Ударили в нас огнем и город со многих сторон подожгли.

Мы их отбросили, а большого огня потушить не смогли и, жалеючи город, выбрались за стены его, где паны нас всем войском окружили. Но бог не допустил потешаться над нами.

Такое вот дело и не иначе излагаем и даем рыцарскую клятву в правде сей.

А ты бы нам мир дал, Ваша милость! Дай нам хлеба поесть, что земля, испокон веку наша, родит, и мы никого бы не трогали. Паны Могилев-город пожгли, кому корысть от того? Мало ли городов других и земли у тебя, а все шляхте с нами тесно.

Отдай, Ваша милость, землю нам, что лежит между Бугом и Днестром-рекой. От сотворения мира ничья она, и никто от сотворения мира не жил на ней. Мы станем ту пустыню орать и злаки сеять. Замок и город свой пофундуем на шляху турецком и татарском. Караул справлять будем своим иждивением, без панов и державцев. Тебе же помочь дадим супроть неверных.

Обо всем этом не преминут доложить гонцы наши – Жук Григорий, казак, и пан каморник, шляхтич Мешковский, что, как и многие еще польские братья, за нашу правду стали и с нами по всему пути следуют до самой Речицы. Пан Мешковский доброй сведкой был того, что произошло, и узнал, что было причиной всего.

Дано в Речице лето нарождения божьего 1596-го января месяца, 12 дня».

Монах опустил бумагу.

Круг молчал, обдумывая услышанное.

Северин выждал минутку, потом, шагнув на край помоста, спросил стоящих перед ним:

– Добро?

– Добро! – ответили хриплые голоса.

Северин перешел на другой край, снова спросил:

– Добро?

– Добро! Сама правда высказана!

– Лучше не скажешь.

– Хай вин познае! Верно, гетман, тут сказано!

– Слава гетману! Слава!

Впервые на общем кругу громко и единодушно Наливайко был назван не «старшим», как сам о том когда-то условился, а гетманом!

Пусть знает король, что истинный гетман над казаками тот, кто бьется вместе с ними за правду, а не тот, кто согнувши спину, на коленях принимает гетманские клейноды[14] из рук коронного канцлера.


Над сотнями голов взлетели вверх шапки. Теперь уже кричали все. Выражая свое согласие, именуя гетманом Наливайко, одобряя письмо, хвалили старшин за правду, за смелое слово.

– Добро! Слава гетману!

– Здоровеньки будьте, батьки-атаманы!

Наливайко снова поднял бумагу. Крики оборвались. Подойдя к столу, Северин взял перо и торжественно объявил:

– С дозволения вашего, паны-побратимы, руку свою прикладываю…

Нагнулся к столу, подписал: «Северин Наливайко…» и, подумав, твердо вывел: «Гетман и все рыцарство собственной рукой».

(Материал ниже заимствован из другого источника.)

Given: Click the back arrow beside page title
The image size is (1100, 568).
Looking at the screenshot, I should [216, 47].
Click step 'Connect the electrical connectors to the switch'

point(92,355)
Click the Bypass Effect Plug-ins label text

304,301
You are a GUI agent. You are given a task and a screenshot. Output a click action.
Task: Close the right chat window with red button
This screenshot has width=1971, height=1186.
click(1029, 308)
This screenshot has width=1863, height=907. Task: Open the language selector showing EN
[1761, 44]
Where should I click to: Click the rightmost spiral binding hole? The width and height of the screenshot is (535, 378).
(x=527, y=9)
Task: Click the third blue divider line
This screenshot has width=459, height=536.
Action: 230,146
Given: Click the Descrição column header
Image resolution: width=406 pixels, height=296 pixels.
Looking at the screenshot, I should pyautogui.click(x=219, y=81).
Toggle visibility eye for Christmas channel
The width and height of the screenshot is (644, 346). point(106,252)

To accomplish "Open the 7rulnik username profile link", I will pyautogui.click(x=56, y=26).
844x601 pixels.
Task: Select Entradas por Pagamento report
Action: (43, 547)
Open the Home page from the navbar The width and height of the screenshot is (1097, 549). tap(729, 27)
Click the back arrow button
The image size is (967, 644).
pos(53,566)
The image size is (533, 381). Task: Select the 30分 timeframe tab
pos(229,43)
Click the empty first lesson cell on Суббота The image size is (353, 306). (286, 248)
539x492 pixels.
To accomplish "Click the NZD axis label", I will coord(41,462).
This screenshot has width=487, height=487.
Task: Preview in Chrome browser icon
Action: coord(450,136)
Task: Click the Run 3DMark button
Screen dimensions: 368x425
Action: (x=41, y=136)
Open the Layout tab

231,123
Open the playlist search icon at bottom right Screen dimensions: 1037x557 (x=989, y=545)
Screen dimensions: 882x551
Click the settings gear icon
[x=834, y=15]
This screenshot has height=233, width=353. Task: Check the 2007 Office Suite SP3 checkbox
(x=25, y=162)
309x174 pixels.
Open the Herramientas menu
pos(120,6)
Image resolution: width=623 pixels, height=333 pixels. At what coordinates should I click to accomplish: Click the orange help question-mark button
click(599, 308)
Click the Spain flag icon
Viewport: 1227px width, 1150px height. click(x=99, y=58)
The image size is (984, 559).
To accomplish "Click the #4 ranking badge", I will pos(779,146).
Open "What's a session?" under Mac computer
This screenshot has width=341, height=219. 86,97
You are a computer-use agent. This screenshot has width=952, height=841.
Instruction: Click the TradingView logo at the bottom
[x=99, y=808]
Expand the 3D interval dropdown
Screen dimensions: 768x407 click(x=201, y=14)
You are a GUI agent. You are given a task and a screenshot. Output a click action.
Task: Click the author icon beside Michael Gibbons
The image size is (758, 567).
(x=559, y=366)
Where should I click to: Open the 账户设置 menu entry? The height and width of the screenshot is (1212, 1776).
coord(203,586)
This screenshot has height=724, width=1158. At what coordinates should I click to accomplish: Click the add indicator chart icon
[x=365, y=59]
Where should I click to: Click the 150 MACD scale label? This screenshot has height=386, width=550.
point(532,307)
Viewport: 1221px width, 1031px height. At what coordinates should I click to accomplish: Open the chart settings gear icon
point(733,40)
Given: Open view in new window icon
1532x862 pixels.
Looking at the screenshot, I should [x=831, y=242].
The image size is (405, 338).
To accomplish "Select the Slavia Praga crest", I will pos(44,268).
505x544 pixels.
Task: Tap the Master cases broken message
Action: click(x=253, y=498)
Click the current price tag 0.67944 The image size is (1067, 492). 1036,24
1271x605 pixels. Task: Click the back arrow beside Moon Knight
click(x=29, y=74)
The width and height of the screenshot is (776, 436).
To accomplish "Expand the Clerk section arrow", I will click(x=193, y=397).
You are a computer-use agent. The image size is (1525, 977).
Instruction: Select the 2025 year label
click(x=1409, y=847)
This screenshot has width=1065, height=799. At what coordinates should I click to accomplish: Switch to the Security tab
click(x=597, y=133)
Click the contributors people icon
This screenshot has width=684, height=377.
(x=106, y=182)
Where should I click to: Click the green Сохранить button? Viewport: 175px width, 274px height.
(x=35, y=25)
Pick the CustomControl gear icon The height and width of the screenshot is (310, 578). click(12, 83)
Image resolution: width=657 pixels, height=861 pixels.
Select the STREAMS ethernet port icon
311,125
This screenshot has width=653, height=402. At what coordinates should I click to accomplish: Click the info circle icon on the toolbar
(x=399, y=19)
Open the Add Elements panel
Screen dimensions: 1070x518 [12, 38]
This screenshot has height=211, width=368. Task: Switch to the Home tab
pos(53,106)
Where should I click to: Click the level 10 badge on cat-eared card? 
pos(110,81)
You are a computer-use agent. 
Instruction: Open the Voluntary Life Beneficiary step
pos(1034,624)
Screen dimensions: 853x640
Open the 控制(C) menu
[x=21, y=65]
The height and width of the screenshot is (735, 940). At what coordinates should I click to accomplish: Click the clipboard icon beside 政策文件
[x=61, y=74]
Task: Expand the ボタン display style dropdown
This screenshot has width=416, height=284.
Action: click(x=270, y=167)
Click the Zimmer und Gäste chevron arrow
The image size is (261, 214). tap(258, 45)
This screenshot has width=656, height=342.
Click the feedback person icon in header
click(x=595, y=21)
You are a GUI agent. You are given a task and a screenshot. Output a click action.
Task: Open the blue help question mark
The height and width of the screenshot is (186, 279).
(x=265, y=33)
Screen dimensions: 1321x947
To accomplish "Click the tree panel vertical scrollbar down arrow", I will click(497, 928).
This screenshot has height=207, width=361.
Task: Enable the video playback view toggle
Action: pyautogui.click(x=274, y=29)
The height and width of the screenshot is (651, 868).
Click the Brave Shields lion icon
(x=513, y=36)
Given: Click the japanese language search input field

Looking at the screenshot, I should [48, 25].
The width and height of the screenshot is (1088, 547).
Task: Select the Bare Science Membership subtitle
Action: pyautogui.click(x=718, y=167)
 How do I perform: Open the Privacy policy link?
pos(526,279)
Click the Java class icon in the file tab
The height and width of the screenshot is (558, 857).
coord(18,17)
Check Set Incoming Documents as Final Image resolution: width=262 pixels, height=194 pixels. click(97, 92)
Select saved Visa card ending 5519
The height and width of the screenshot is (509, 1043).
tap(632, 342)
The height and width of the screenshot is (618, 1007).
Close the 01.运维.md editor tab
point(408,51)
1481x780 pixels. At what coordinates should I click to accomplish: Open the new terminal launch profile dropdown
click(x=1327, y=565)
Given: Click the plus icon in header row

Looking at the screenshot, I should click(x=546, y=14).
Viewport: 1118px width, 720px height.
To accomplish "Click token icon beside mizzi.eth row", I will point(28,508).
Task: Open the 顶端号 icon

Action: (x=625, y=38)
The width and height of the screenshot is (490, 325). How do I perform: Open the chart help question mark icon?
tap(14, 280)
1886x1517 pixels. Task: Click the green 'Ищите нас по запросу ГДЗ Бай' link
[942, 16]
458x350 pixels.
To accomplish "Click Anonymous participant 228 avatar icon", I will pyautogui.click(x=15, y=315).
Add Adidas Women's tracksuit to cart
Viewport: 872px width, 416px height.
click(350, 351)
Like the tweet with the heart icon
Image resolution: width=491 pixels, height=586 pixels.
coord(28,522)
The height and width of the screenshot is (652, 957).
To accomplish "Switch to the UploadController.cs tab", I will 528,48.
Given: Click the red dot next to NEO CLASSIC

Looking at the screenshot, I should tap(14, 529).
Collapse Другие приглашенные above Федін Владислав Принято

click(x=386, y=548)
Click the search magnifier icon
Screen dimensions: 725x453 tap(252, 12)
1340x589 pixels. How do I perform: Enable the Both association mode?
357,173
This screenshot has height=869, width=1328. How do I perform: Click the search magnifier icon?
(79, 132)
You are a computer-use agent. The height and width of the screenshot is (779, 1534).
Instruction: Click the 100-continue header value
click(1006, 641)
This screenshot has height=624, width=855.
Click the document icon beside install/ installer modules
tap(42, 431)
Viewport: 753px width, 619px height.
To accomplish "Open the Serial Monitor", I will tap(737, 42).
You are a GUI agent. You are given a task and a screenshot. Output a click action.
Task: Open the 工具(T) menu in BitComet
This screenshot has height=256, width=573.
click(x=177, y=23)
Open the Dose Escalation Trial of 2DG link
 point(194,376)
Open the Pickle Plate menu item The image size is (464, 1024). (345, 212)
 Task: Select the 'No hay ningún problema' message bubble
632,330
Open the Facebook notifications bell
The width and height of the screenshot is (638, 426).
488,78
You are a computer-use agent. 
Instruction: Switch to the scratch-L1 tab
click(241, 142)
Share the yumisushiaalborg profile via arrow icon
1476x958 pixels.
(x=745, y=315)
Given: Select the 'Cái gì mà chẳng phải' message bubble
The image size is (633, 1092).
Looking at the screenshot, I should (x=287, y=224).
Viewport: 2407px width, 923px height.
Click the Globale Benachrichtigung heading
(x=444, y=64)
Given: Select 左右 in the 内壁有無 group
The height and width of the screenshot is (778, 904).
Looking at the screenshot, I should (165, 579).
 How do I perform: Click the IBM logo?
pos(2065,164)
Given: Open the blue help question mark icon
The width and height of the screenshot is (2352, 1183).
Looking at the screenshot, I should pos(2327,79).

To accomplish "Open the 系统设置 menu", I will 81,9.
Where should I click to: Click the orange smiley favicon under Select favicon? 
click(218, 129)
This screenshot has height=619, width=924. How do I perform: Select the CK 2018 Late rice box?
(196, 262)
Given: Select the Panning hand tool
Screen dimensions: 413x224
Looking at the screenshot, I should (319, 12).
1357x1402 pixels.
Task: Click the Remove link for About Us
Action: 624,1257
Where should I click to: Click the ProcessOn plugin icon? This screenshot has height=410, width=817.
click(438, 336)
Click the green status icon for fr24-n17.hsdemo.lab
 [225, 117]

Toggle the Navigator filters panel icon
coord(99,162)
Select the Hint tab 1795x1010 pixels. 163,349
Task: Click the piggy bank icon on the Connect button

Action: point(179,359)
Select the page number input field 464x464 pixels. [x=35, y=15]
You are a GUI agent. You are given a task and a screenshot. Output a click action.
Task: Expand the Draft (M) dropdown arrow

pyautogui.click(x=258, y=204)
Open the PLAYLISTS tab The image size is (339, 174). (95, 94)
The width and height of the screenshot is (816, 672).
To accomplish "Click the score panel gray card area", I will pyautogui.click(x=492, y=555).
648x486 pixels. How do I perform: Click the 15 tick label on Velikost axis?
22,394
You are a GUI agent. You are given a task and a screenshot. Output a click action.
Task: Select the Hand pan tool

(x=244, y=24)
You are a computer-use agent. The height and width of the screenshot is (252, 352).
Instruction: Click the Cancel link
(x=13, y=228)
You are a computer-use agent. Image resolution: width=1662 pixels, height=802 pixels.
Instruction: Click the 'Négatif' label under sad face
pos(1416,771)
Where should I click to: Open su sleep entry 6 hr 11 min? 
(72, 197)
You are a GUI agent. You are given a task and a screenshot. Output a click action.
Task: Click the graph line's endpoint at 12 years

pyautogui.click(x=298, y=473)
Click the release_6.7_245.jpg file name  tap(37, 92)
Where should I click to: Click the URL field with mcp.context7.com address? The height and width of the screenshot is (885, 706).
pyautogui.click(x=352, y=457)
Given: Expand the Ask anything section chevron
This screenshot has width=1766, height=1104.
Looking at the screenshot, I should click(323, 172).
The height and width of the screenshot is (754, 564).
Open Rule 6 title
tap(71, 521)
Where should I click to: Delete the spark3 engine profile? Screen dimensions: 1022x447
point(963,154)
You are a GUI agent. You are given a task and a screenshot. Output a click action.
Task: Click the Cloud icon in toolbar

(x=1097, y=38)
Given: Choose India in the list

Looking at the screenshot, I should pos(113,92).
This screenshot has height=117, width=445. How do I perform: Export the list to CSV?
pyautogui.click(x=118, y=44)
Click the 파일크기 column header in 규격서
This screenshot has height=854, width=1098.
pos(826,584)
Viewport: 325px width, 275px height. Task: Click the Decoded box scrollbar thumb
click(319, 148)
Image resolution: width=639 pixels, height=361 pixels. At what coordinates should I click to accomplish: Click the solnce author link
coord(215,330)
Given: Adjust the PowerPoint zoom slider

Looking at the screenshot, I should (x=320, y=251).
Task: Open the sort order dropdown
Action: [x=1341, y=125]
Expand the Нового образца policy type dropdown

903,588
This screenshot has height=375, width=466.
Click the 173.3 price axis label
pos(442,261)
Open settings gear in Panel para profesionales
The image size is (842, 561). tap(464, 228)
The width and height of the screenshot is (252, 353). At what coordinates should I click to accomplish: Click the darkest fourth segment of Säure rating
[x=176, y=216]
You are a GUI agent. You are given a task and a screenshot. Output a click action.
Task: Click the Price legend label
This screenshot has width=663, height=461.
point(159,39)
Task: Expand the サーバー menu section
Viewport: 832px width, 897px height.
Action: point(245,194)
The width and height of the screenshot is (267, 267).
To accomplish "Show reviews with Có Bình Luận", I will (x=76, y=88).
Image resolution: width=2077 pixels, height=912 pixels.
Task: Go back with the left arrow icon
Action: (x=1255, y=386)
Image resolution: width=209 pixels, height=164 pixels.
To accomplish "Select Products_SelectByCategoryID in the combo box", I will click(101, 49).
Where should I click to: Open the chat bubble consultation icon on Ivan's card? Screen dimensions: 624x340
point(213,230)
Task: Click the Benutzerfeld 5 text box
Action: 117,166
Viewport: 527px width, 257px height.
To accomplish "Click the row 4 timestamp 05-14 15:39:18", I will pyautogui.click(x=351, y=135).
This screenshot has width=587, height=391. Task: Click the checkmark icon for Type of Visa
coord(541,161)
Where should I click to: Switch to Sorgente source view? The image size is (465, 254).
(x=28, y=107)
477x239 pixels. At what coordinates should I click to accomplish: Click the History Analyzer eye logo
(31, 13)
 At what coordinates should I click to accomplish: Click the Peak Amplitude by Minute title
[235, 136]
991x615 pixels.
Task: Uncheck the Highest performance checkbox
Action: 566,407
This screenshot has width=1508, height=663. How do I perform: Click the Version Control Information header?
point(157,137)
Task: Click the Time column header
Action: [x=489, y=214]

Выпрямился, отдал перо монаху, сказал:

– Подходите по одному!

Молча и строго следил, как брали перо огрубелыми, затвердевшими пальцами казаки, осторожно макали в склянку, долго выводили свои имена, а то и просто кресты ставили. Сперва полковники, атаманы, потом казаки и ратники батьки Савулы. Подходили и безоружные тихие жители Речицы, просили перо, а потом, поклонившись гетману, просили еще «не чураться их с этого часу, а принять до войска на всю долгую жизнь».

Подошел и Стахор. Поднялся, как все, на помост, протянул руку к перу.

– Ты? – удивился монах, глядя на хлопчика и отстраняя перо. – То казацкая справа!

– А я кто тебе? Шляхта или баба какая?

Хлопец хотел ответить как можно взрослей, по-мужски, да от волнения, что ли, голос его сорвался и взлетел таким петухом, что стоявшие на помосте захохотали:

– Казак, казак! Сразу видать!..

Стахор вспыхнул и, сжав кулаки, двинулся на монаха.

– Дай перо!

Не решаясь, монах оглянулся на гетмана. Наливайко улыбнулся и согласно кивнул.

Стахор почти вырвал перо из руки Иннокентия. Слыша смех окружающих, чувствуя, как жарким огнем горят его щеки, он нагнулся к бумаге. Поглядел, как ставили до него кресты, и осторожно провел одну черту вдоль, другую через нее поперек, не замарав листа. Внизу креста поставил точку и, будто с плеч какая-то тяжесть свалилась, облегченно вздохнул.

Савула не вытерпел, при всех обнял сына и крепко расцеловал.

Так Стахор, на радость батьке и на зависть речицким хлопцам, был признан настоящим казаком, подписавшим письмо королю Сигизмунду третьему.